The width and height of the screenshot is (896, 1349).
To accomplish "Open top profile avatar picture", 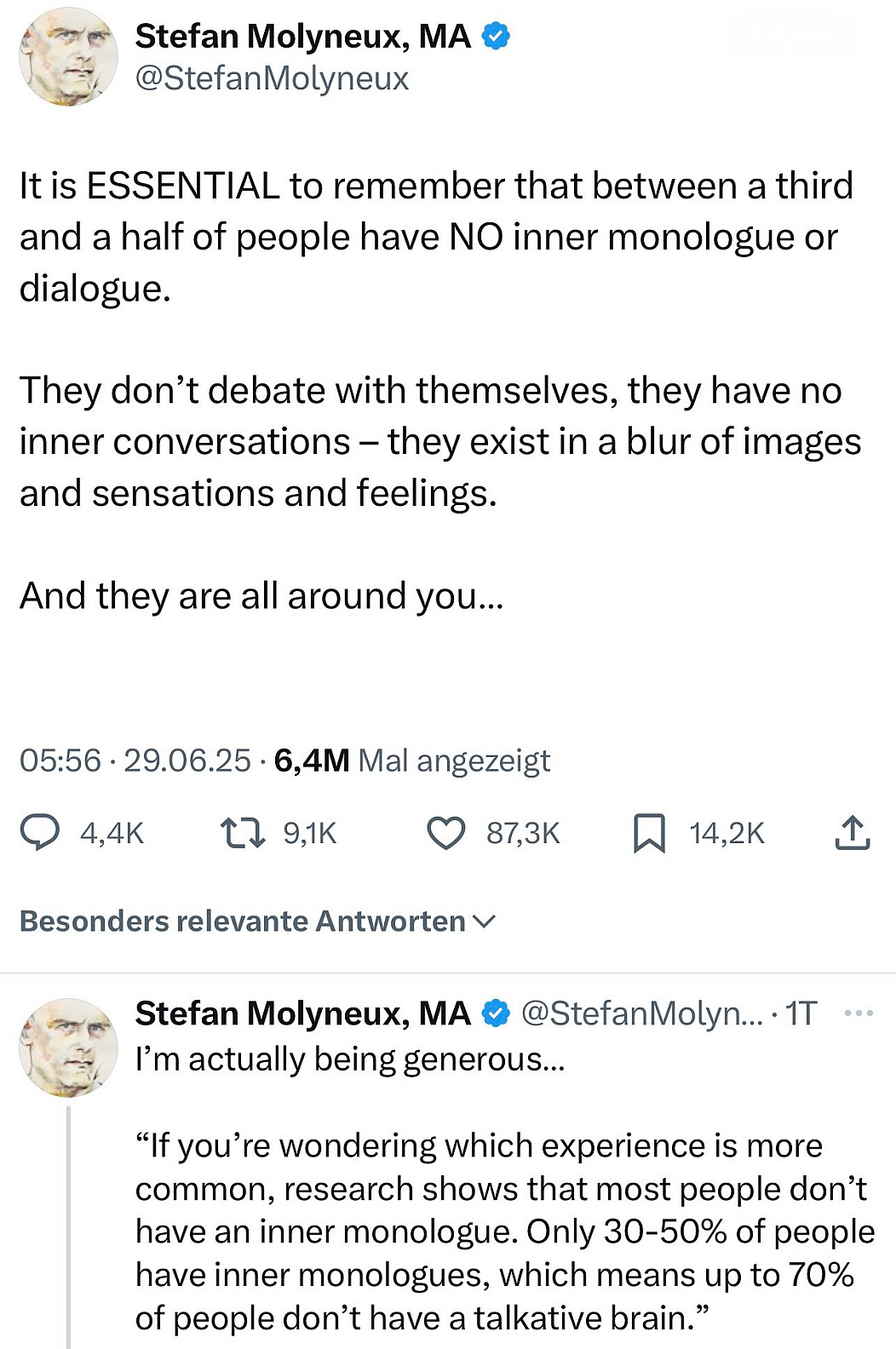I will pyautogui.click(x=68, y=57).

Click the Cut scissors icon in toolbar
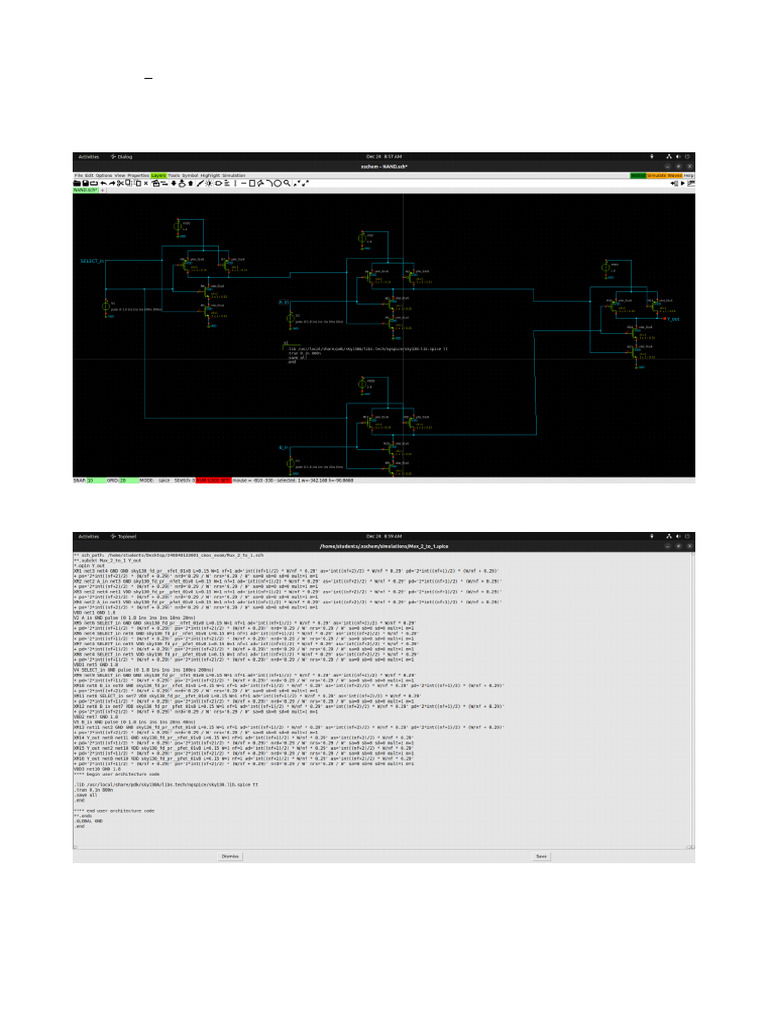tap(120, 183)
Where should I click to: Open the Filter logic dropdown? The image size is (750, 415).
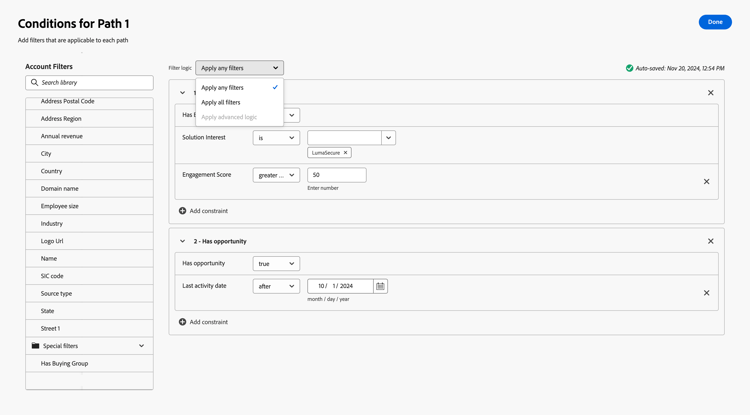239,68
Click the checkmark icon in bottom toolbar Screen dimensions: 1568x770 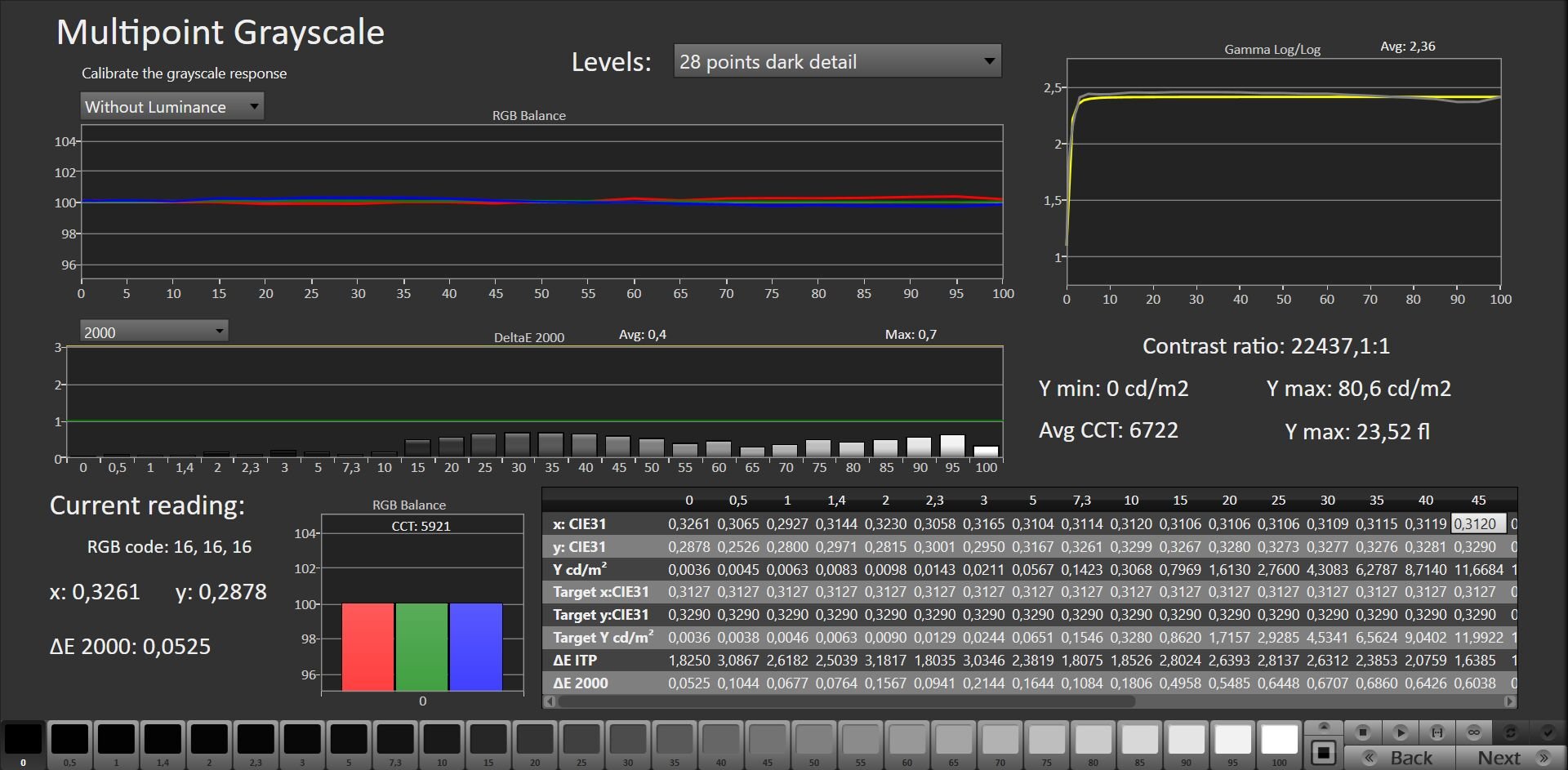coord(1547,732)
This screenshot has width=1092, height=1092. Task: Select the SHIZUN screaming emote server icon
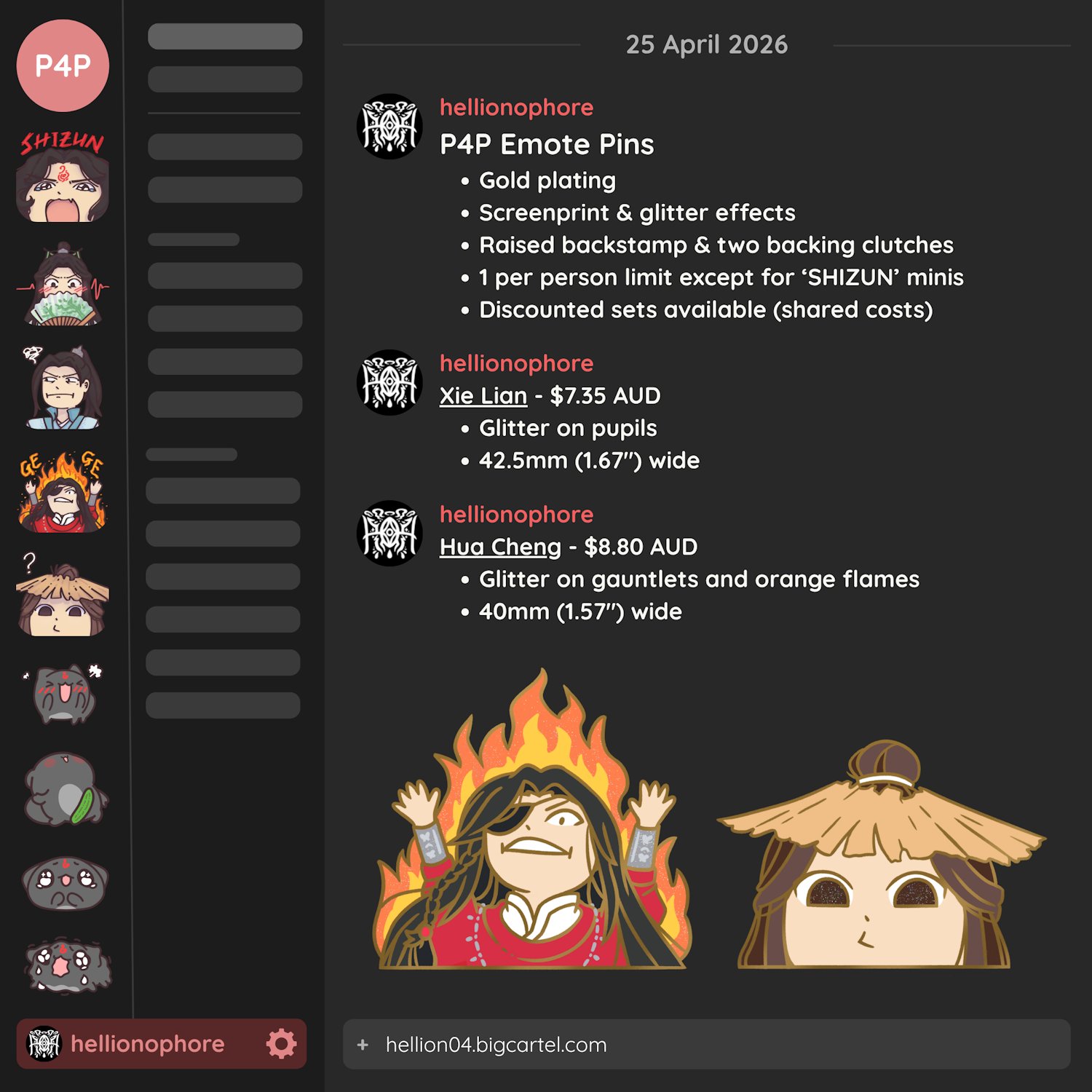(63, 177)
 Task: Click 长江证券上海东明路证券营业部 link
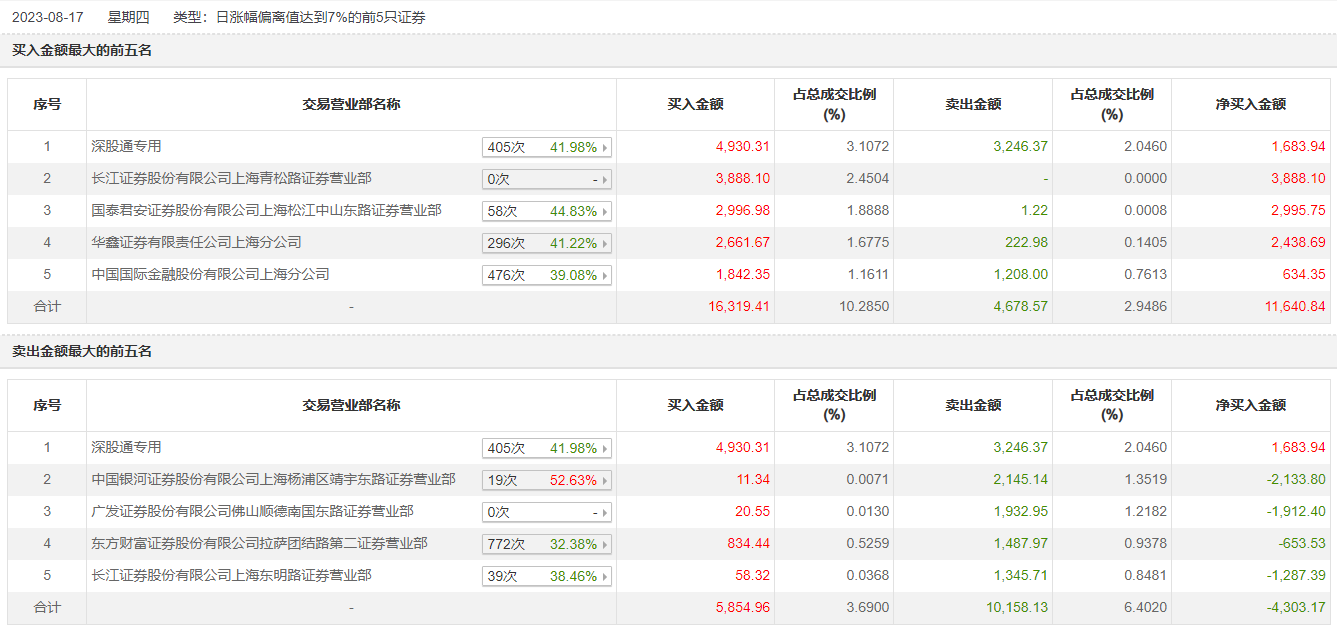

About this exercise – Reproduce the lines from the one with "This screenshot has" through the end of the data, keeping both end lines, adding nothing, and dropping any pictures.

Solution to the exercise –
This screenshot has width=1092, height=1092. Task: Select the SHIZUN screaming emote server icon
(63, 177)
 Task: Click 长江证券上海东明路证券营业部 link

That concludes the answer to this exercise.